Annuity was not a great producer, missing every second year, and her early foals were modest performers, yet even after he wound down his breeding activities and sold most of his bloodstock, Bill Duthy was reluctant to part with her.

Warrick explains, “He offered to give Annuity to me, while warning that if I was smart I would refuse the offer. Breeding was not great for cash flow!

“I had raced horses in partnership with others, my first being Striking Gold (1993 Summer Cup), followed by Furacao (Kindergarten Stakes), Starbucks (Nitschke Stakes), Lawson’s Storm (2nd, Sandown Guineas) and Pencelaron (2nd, Yallambee Classic). Dad thought I was lucky enough, and I had been an avid student of breeding since my mid-teens.

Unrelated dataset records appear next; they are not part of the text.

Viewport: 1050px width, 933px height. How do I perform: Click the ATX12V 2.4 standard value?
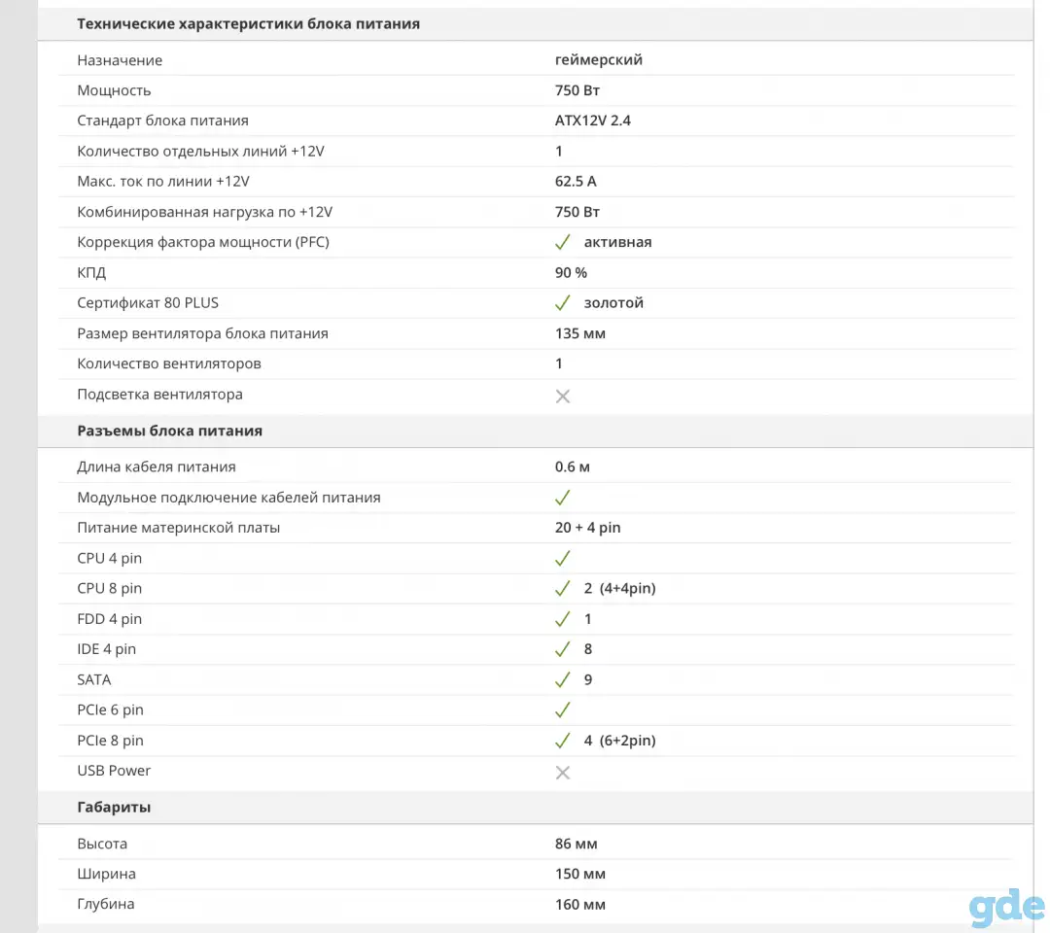[593, 121]
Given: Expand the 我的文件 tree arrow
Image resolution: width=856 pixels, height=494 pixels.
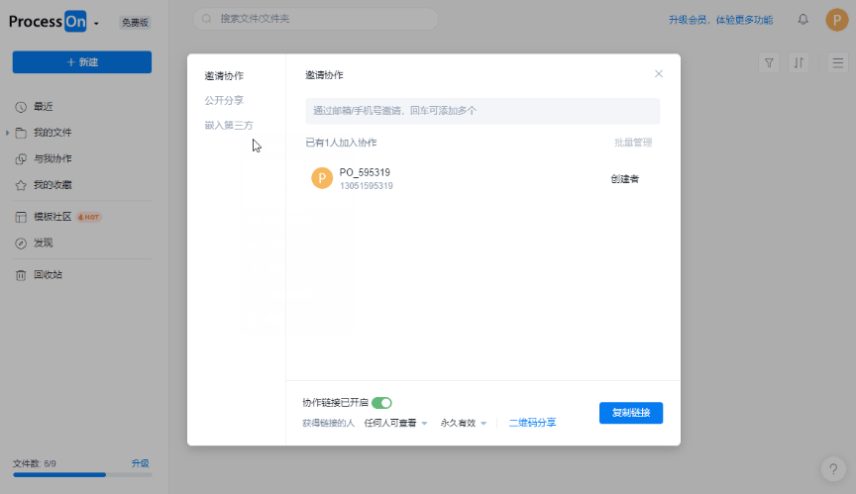Looking at the screenshot, I should tap(8, 133).
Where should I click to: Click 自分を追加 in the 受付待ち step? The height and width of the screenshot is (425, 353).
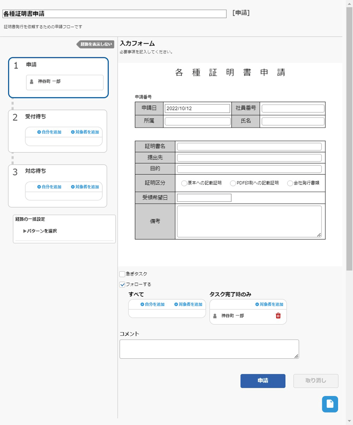[49, 132]
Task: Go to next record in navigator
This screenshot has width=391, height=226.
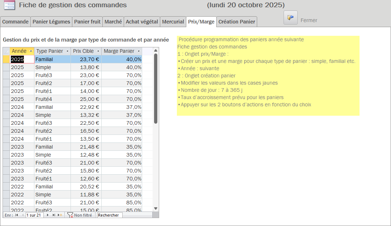Action: [x=47, y=215]
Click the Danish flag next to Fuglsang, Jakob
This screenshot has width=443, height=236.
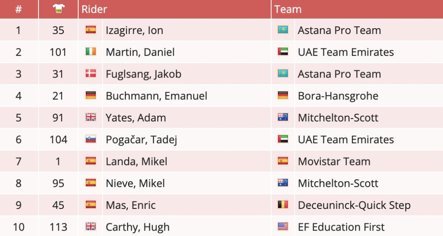pyautogui.click(x=91, y=73)
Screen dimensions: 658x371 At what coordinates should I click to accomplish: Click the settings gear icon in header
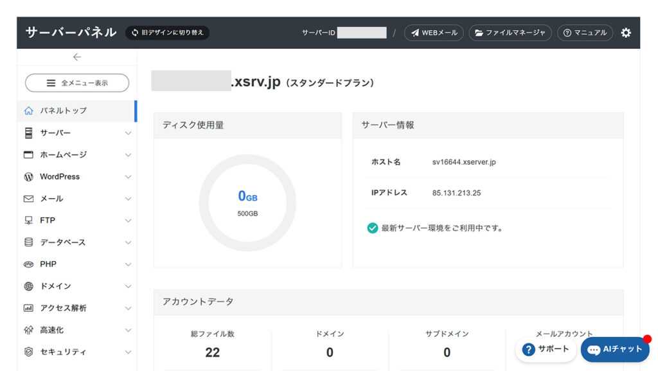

“When looking for a mate for Annuity I was interested in two factors, firstly an athletic, speedy, precocious type who was not too big; and secondly, a breeding nick.

“From a pedigree perspective, my main desire was to introduce an influence from Rory’s Jester to bring the genetics closer to Aragen. I was also keen to introduce Danehill. Not a Single Doubt ticked all of the boxes.”

In September 2007 Annuity foaled a bay colt to Not A Single Doubt that immediately appealed to his breeder.

Warrick says, “Cavallo Pazzo was an intelligent, big, strong type. He had plenty of tricks, but an aversion to water, and turning on the hose was the best way to get him into a float. Interestingly, he loves the sting out of the ground.

“I was keen for Annuity to return to Not a Single Doubt, but that was the year of the equine flu and I could not physically get her to Arrowfield so I sent her instead to California Dane and she had a filly.”

Warrick then faced a classic breeder’s dilemma.

“Cavallo Pazzo was raised and prepared for the Magic Millions Adelaide Sale by Bev Manglesdorf whose neighbour Jake Stephens trained Alcopop.

“I was in two minds on whether to keep or sell the colt. I had been badly treated by the Global Financial Crisis and cash was short. I put a $30,000 reserve on him and when offered $22,000 I looked for advice from Jake who said to let him go.”

It was a decision that displeased Warrick’s father. Not long before he died in May 2011, he was still thinking about the descendants of the mare he’d bought in England 23 years earlier.

Warrick recalls, “One of the last things he said to me on his death bed was that I was a bloody idiot to sell the Annuity colt as he was an excellent type and looked good in Perth.”

Watching Cavallo Pazzo win eight of his 26 starts, including two stakes races and almost $400,000 prizemoney, hasn’t been entirely easy for Warrick, but the younger half-sister he kept is providing timely consolation. Named Get Up Stand Up and trained by Jake Stephens, she won at Morphettville last month and has been placed in all but one of her other four starts.